Il y a quelques mois, la Cour européenne de justice a condamné la Bulgarie pour ne pas avoir pris de mesures suffisantes pour protéger sa population de la mauvaise qualité de l’air. En juin dernier, la Roumanie a, elle, reçu une mise en demeure de la Commission européenne pour ses « importantes lacunes dans la surveillance de la pollution atmosphérique ». La Belgique ne sait pas encore, à ce jour, si ses réponses ont convaincu la Commission. Avec ses deux procédures judiciaires en cours, notre pays vit un moment unique. Sous cette législature, la problématique de la pollution n’est – enfin – plus inconnue d’aucun responsable politique, note Liévin Chemin (BRAL). « Même la N-VA s’est mise à tweeter sur la qualité de l’air. »
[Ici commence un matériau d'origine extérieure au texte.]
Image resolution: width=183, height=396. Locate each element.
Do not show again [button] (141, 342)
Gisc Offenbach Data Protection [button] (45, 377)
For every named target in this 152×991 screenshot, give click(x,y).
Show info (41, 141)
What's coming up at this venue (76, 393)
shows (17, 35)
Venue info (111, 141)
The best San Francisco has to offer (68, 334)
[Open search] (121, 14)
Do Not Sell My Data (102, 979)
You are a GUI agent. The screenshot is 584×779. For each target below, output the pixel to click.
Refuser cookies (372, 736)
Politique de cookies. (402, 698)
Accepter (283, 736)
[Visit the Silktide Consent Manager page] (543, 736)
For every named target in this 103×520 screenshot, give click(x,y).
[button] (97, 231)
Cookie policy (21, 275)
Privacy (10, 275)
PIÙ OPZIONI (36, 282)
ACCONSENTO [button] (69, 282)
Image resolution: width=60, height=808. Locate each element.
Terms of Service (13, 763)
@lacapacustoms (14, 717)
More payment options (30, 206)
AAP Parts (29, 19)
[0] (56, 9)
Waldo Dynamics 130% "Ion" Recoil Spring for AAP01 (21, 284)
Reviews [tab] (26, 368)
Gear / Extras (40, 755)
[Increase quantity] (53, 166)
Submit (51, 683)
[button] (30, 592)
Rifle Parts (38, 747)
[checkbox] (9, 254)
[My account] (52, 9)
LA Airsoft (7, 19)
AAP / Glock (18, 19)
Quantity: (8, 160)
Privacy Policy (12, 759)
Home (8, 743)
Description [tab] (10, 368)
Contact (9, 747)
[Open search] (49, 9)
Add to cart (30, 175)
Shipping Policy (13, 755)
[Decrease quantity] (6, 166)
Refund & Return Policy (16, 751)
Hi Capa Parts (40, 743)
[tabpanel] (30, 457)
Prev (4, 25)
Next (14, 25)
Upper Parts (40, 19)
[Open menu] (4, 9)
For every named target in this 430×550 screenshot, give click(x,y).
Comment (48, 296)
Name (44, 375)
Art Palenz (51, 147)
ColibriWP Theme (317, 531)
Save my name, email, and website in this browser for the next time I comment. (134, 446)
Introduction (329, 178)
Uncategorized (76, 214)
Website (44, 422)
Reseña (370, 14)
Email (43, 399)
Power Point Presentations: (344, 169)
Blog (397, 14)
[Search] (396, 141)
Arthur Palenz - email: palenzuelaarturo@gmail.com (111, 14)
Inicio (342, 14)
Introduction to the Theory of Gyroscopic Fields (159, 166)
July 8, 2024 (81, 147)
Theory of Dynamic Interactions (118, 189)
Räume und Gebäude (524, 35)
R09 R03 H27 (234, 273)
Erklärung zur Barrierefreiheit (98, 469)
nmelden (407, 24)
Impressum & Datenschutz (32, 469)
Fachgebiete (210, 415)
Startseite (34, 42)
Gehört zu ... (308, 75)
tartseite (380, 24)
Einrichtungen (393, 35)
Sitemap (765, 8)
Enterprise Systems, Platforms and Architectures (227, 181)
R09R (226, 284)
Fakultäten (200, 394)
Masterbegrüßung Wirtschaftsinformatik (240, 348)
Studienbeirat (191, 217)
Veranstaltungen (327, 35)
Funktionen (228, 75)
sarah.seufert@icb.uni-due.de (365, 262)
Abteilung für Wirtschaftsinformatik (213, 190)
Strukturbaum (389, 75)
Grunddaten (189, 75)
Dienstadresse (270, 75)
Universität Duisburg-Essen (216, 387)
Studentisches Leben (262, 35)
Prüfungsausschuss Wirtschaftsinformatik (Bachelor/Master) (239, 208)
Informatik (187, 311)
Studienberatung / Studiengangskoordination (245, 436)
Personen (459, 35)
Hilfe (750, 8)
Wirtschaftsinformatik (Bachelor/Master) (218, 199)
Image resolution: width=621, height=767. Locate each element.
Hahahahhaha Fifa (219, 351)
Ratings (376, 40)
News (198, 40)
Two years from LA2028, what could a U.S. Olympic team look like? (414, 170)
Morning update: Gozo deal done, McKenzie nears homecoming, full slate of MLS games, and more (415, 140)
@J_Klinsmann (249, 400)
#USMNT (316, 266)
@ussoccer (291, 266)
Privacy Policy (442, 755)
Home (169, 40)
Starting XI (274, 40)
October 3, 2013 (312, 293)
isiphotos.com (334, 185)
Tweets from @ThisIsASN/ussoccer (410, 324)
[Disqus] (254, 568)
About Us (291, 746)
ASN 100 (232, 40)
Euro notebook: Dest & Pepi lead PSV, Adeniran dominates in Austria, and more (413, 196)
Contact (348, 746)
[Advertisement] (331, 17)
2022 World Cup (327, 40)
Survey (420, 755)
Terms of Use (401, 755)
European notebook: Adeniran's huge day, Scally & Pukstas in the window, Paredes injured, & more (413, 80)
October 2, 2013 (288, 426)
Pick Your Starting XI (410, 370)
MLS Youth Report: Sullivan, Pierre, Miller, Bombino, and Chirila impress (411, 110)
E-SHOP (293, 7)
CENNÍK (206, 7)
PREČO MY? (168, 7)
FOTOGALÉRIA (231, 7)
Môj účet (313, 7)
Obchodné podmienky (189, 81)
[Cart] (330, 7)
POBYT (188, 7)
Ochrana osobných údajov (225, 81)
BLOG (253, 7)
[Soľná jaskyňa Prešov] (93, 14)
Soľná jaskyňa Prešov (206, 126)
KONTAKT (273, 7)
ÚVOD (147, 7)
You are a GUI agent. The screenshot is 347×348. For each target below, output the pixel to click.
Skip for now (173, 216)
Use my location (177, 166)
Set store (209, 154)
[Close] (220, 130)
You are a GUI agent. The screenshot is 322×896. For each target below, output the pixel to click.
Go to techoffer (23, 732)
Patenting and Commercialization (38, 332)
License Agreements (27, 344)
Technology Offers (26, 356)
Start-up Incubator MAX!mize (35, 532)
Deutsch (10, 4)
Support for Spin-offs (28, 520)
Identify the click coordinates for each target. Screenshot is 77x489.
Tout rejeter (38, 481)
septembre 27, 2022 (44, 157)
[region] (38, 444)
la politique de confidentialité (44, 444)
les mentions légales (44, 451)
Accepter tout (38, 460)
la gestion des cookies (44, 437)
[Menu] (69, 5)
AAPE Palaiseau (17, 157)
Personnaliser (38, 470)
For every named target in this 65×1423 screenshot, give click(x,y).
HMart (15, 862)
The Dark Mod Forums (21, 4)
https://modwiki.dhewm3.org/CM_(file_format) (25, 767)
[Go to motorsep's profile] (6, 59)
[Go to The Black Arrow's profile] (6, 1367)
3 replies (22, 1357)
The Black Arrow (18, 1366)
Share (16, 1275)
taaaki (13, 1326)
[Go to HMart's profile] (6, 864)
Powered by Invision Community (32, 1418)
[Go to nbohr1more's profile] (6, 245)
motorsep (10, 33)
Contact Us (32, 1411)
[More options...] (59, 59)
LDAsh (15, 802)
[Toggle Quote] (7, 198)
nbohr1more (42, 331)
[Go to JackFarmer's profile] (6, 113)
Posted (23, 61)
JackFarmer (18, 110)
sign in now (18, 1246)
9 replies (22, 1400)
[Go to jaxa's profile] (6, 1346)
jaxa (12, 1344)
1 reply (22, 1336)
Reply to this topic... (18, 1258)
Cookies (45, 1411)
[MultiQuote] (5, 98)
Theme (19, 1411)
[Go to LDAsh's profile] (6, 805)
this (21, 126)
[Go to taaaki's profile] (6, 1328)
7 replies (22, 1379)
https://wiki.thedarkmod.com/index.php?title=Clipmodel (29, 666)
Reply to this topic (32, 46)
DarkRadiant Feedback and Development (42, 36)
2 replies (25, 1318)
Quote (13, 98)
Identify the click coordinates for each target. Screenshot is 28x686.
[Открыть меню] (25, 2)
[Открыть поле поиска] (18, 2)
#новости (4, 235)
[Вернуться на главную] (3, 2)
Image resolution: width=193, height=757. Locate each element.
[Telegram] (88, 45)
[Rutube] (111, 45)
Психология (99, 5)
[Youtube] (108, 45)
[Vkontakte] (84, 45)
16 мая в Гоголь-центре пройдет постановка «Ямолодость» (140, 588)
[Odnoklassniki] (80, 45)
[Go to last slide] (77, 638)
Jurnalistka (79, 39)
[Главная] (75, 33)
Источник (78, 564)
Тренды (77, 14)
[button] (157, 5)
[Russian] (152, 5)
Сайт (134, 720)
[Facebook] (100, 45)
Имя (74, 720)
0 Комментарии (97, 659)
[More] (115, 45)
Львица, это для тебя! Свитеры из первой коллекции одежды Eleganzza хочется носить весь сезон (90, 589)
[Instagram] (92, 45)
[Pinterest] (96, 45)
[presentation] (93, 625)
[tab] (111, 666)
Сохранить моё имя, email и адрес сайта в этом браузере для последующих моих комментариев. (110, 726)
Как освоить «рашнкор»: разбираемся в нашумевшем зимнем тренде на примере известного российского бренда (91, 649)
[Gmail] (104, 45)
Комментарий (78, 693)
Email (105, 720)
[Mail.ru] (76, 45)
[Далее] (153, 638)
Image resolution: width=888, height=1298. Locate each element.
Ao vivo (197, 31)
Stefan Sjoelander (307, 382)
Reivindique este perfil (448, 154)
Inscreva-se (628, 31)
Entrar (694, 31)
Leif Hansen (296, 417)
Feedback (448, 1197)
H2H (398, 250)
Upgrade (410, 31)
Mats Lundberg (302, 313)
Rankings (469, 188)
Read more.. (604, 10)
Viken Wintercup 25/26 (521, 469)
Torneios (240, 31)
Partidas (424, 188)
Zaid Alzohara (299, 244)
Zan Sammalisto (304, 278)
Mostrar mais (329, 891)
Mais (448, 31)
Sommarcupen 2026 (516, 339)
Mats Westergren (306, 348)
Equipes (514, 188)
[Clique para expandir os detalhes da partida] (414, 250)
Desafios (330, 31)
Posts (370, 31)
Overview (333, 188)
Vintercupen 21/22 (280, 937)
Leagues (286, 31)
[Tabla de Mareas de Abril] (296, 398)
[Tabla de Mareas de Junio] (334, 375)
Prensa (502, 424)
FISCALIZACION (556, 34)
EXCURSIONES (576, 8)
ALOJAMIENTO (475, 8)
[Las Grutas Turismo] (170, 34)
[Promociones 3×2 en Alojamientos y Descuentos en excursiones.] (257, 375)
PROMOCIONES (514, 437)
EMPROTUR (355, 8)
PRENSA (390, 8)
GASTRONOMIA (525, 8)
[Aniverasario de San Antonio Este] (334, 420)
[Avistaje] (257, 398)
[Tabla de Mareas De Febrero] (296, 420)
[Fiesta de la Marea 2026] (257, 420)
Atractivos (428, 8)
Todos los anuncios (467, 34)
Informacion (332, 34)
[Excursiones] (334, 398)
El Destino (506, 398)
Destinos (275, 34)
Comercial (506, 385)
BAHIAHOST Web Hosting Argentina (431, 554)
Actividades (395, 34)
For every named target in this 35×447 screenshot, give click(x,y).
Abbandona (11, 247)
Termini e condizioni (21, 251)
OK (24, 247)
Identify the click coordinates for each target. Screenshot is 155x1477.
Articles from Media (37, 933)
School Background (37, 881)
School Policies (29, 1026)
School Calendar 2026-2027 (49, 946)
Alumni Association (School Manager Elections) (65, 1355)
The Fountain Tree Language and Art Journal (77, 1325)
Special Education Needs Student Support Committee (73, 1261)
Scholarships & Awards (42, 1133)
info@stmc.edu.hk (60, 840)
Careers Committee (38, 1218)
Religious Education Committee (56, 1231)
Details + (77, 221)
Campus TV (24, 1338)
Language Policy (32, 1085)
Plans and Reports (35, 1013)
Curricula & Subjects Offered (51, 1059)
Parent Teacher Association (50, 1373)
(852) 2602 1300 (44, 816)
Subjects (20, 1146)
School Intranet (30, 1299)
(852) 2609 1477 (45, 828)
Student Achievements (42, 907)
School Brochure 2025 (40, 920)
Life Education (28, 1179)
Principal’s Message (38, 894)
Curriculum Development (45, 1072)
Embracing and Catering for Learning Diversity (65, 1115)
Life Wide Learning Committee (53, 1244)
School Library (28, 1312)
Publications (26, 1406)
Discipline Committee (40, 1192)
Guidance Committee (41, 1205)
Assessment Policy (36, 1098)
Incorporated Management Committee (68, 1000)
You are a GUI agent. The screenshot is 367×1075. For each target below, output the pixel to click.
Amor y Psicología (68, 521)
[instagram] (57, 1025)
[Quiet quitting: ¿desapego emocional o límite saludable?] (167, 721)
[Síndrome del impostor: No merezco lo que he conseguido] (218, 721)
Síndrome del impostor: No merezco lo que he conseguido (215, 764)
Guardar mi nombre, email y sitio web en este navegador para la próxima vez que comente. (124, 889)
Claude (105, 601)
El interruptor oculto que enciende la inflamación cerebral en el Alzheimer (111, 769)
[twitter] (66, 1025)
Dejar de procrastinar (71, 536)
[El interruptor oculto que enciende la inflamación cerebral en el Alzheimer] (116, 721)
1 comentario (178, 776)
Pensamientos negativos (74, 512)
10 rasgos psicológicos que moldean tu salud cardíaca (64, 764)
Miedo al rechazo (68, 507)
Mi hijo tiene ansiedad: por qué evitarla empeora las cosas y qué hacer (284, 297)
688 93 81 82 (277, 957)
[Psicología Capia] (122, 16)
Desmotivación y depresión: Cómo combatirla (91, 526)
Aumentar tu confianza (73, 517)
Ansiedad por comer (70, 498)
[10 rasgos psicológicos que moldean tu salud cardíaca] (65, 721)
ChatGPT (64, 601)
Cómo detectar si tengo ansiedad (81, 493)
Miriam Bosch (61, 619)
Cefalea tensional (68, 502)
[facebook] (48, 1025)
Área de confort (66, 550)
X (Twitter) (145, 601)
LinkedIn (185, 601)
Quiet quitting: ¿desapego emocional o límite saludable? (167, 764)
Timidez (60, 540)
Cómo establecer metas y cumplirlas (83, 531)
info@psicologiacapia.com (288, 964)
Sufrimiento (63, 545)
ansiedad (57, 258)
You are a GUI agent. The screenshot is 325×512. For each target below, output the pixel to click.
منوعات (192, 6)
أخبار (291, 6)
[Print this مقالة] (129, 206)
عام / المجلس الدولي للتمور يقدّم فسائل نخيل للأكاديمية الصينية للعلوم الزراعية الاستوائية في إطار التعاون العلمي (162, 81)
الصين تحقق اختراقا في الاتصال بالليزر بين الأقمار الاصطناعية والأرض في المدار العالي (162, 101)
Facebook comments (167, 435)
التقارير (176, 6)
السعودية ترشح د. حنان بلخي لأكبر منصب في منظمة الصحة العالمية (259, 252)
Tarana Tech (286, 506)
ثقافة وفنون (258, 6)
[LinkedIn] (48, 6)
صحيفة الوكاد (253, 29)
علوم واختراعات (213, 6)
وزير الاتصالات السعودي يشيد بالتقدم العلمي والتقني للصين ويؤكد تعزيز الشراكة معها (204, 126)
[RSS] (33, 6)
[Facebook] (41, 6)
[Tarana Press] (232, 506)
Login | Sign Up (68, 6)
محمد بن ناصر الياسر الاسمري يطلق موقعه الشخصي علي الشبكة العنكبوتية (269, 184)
Il faut en profiter. Le moment est venu, pour Bruxelles, de sortir de son approche d’élève qui a bien fait ses devoirs pour montrer qu’elle a compris sa leçon : l’enjeu de la qualité de l’air, ce n’est pas d’éviter des condamnations mais de préserver la santé et le bien-être de ses habitants. Cela passe par des mesures régulières dans tous les quartiers où l’inquiétude est permise et par une information complète et honnête de la population. L’indice de la qualité de l’air, qui sera bientôt accessible via une application smartphone, ne sert pas à rendre l’air sexy mais à le montrer au grand public tel qu’il est : moins sombre qu’hier mais irrespirable par endroits. À l’heure où se développent les technologies portables, ces deux étapes sont essentielles pour regagner la confiance des citoyens. Elles permettront aussi de mobiliser tous les niveaux de pouvoir (fédéral, régional, communal) et tous les portefeuilles (mobilité, santé, environnement, fiscalité, économie, emploi) autour de l’amélioration de la qualité de l’air. Comme dans les années 50, quand Bruxelles a voulu changer d’image aux yeux du monde, cela passera, nécessairement, pas une révolution de la mobilité.